Locate every line in the material below that contains the word "width", and copy each of those lines in full.
#####
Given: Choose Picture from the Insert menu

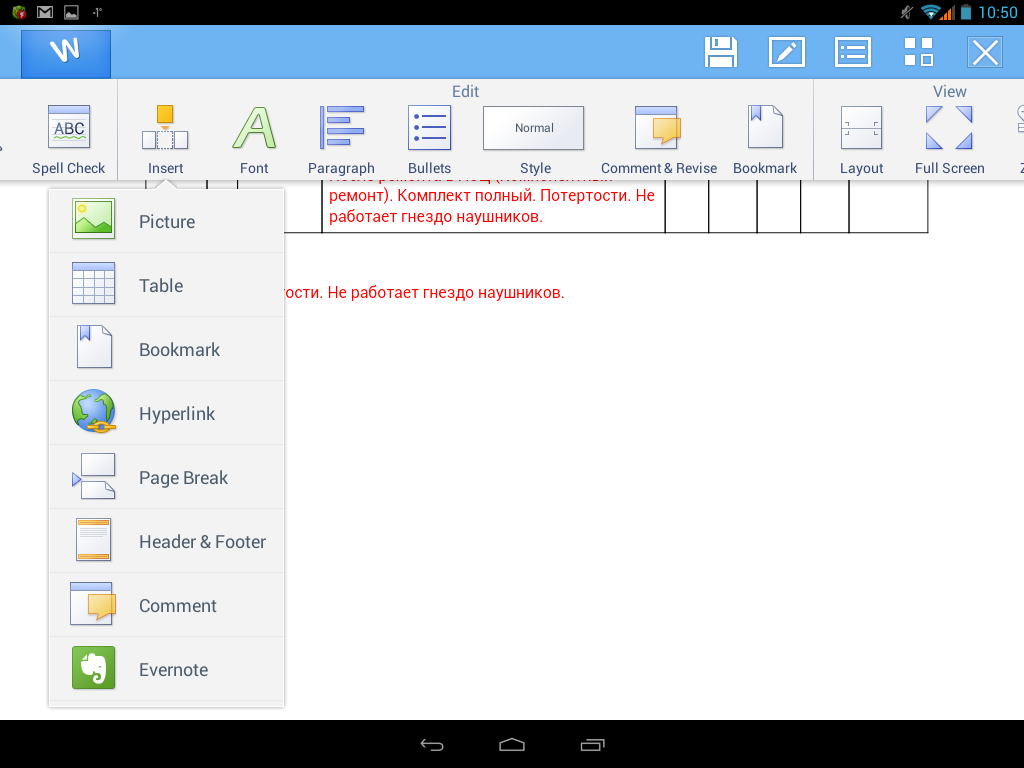Looking at the screenshot, I should 166,221.
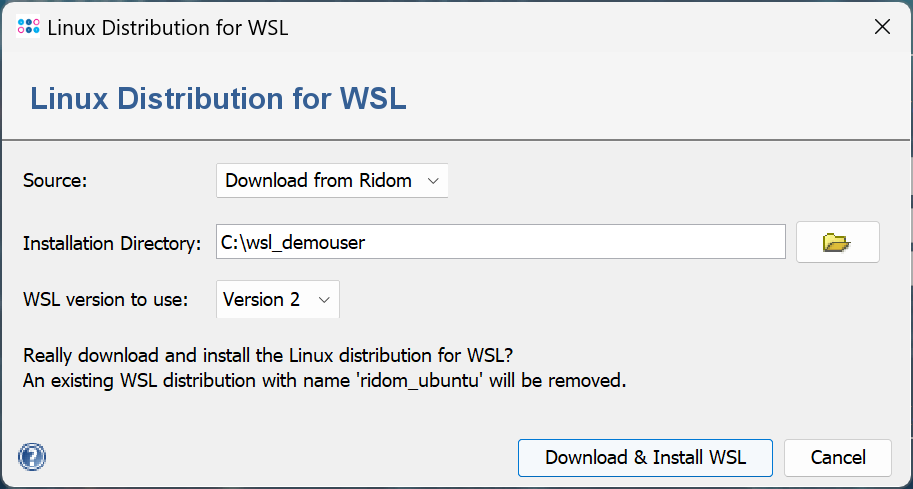Click the Ridom app icon in title bar
The height and width of the screenshot is (489, 913).
point(29,27)
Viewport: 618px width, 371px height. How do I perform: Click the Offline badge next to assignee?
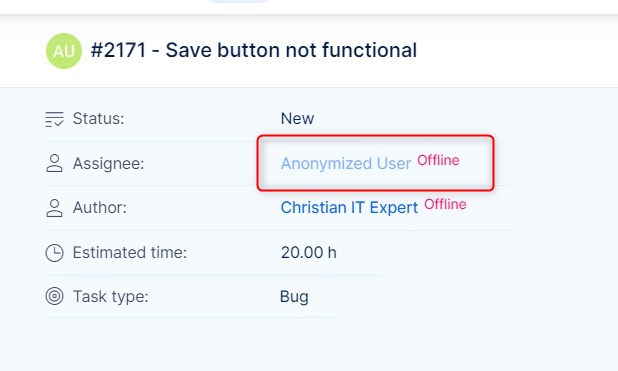[438, 160]
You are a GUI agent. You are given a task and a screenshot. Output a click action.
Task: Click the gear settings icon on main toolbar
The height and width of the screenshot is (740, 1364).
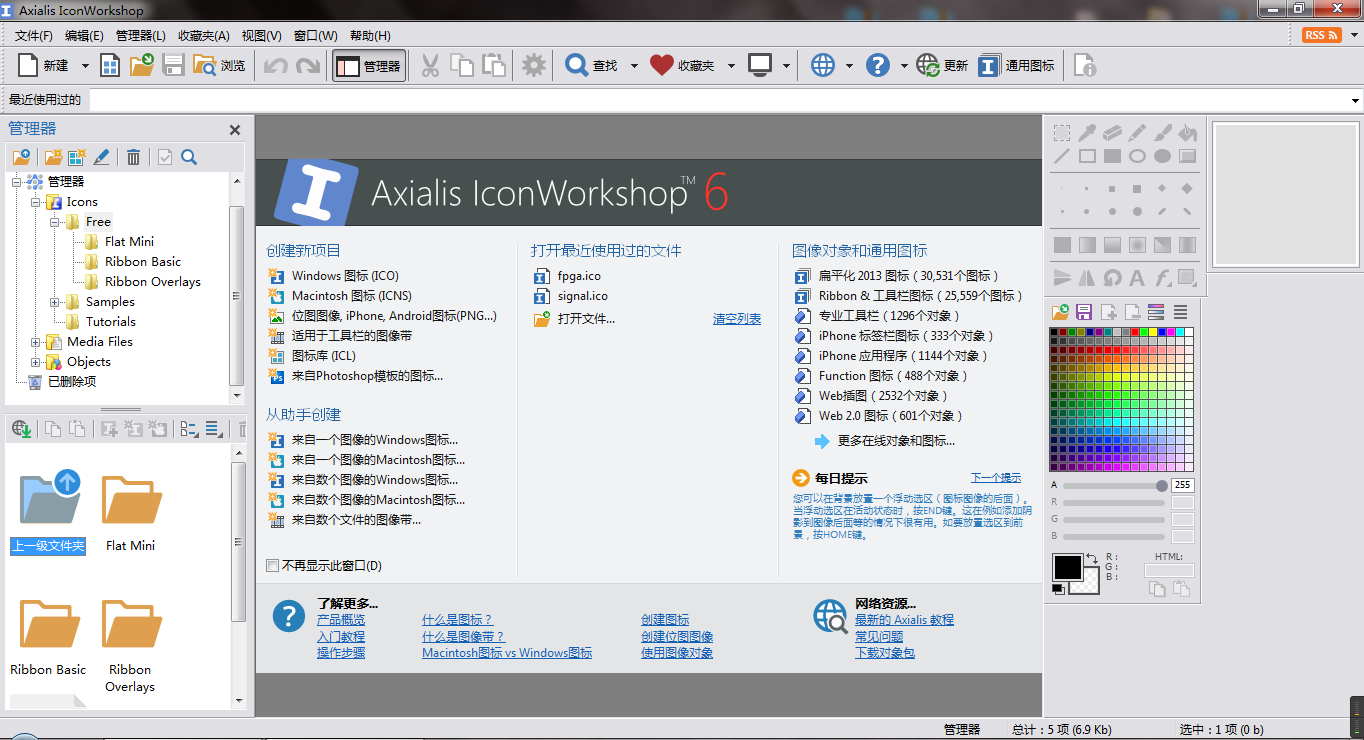533,64
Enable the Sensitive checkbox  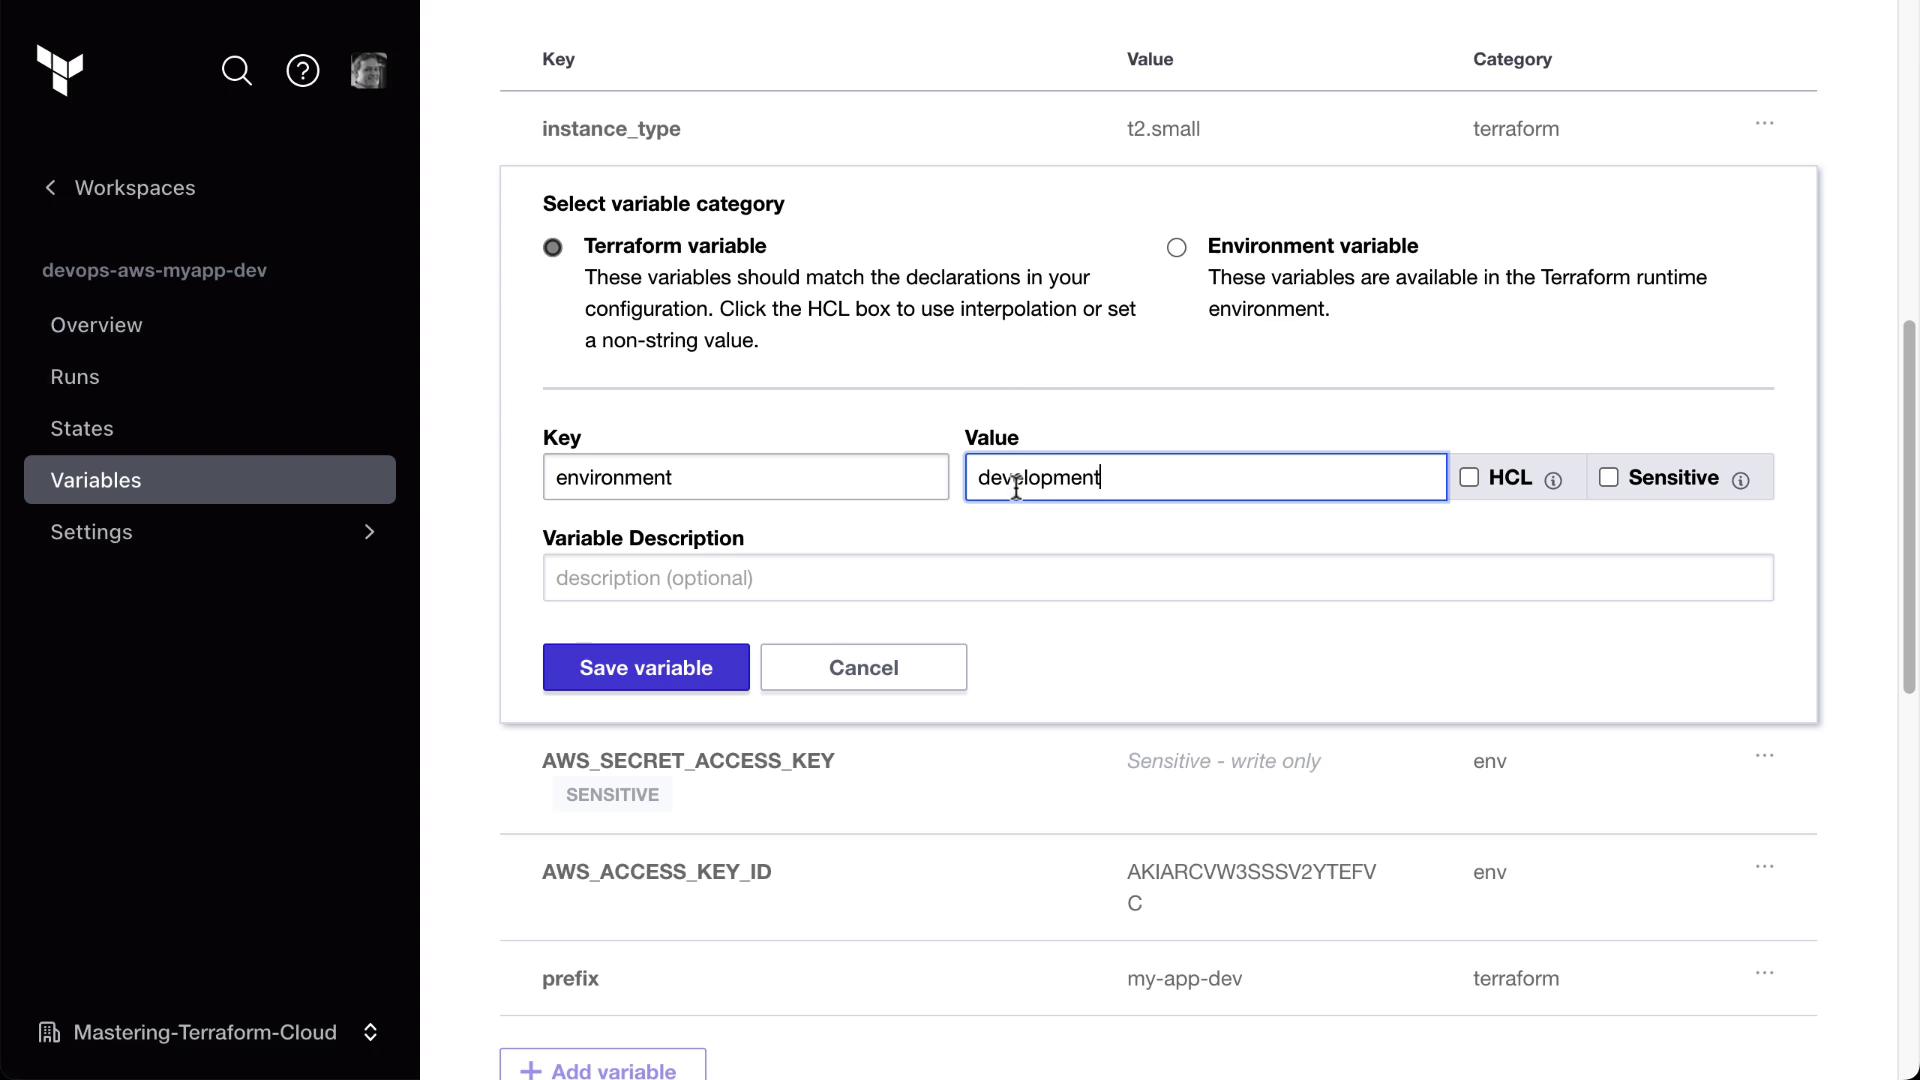1608,478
#####
### [Written response]
The height and width of the screenshot is (489, 913).
Viewport: 618px width, 371px height. How do I perform: Click the Offline badge next to assignee?
The height and width of the screenshot is (740, 1364).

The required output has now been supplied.